### MATERIAL PROVIDED
:::::

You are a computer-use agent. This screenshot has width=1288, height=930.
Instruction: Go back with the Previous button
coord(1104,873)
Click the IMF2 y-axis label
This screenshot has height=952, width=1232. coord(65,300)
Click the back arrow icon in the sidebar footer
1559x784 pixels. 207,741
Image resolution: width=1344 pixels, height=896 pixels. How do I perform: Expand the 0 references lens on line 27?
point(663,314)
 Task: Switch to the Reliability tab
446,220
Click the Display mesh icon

:::::

### EXERCISE
Could you copy the listing above word for word?

### EXERCISE SOLUTION
You are a computer-use agent. This screenshot has width=1288, height=930.
Instruction: Go back with the Previous button
coord(1104,873)
Click the IMF2 y-axis label
This screenshot has height=952, width=1232. coord(65,300)
Click the back arrow icon in the sidebar footer
1559x784 pixels. 207,741
Image resolution: width=1344 pixels, height=896 pixels. How do I perform: Expand the 0 references lens on line 27?
point(663,314)
 Task: Switch to the Reliability tab
446,220
Click the Display mesh icon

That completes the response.